Exercise prompt: List each line in the records below that contains the word "what". Case matters.

>> Start Input data

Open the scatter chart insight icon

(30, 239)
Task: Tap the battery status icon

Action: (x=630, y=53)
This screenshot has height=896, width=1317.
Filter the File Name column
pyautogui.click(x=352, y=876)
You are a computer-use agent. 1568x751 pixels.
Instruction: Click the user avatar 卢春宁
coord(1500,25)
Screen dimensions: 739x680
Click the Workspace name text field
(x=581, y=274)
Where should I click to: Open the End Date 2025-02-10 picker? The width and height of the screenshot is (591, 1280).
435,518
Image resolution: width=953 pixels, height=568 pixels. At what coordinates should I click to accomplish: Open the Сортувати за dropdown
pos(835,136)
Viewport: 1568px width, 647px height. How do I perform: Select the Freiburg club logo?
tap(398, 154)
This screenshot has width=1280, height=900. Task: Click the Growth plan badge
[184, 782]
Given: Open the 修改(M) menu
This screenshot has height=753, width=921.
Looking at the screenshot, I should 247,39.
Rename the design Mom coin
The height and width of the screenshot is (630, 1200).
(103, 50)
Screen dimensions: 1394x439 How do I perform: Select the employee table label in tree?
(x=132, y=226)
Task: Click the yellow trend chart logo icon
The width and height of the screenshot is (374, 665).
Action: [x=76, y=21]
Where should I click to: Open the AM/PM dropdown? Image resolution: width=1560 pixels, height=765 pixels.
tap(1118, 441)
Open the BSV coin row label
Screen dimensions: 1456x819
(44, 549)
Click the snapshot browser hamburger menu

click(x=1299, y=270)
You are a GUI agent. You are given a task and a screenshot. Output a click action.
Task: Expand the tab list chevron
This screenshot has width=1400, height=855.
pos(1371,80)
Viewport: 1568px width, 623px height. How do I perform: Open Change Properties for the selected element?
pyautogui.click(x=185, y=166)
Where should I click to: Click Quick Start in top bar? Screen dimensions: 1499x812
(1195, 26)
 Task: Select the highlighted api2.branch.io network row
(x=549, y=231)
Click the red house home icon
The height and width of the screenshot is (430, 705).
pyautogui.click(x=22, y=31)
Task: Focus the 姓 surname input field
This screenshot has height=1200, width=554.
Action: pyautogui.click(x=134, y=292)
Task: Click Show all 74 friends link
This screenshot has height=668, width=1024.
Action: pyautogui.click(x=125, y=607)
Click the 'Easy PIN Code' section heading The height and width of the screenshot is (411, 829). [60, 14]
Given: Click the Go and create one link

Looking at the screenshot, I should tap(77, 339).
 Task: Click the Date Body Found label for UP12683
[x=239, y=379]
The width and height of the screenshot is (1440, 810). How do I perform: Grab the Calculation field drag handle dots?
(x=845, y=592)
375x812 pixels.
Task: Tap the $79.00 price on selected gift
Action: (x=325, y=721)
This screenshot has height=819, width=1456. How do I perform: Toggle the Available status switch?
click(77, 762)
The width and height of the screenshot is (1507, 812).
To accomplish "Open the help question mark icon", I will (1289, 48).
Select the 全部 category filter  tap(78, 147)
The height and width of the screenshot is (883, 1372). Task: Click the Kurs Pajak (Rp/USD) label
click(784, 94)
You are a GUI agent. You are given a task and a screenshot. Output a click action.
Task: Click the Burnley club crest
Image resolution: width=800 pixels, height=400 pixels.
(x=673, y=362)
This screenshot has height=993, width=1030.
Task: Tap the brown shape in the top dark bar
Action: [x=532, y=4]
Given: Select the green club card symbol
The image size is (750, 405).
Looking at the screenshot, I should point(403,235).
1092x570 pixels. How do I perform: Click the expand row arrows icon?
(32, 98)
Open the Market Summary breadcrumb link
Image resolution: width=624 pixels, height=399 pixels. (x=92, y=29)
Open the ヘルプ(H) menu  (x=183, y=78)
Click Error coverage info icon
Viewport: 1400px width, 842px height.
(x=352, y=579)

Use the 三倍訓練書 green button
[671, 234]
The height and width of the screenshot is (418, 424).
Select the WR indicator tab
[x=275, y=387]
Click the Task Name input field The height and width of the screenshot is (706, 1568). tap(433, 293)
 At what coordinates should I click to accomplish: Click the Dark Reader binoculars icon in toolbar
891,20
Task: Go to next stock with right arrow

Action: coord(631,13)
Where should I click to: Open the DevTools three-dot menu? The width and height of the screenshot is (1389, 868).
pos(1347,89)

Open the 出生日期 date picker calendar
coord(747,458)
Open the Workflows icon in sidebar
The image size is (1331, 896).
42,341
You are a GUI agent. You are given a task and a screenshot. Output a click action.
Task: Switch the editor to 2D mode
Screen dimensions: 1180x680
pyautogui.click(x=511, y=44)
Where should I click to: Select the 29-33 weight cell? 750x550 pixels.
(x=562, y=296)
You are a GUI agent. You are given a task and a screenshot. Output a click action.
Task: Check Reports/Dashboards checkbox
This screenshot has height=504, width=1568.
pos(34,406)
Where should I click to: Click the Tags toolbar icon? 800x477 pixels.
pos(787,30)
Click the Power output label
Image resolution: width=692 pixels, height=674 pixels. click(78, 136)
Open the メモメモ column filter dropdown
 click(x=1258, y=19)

>> End Input data

Task answer:
Image resolution: width=953 pixels, height=568 pixels. At what coordinates should I click to accomplish: Open the Сортувати за dropdown
 At what coordinates should I click to accomplish: Click the Dark Reader binoculars icon in toolbar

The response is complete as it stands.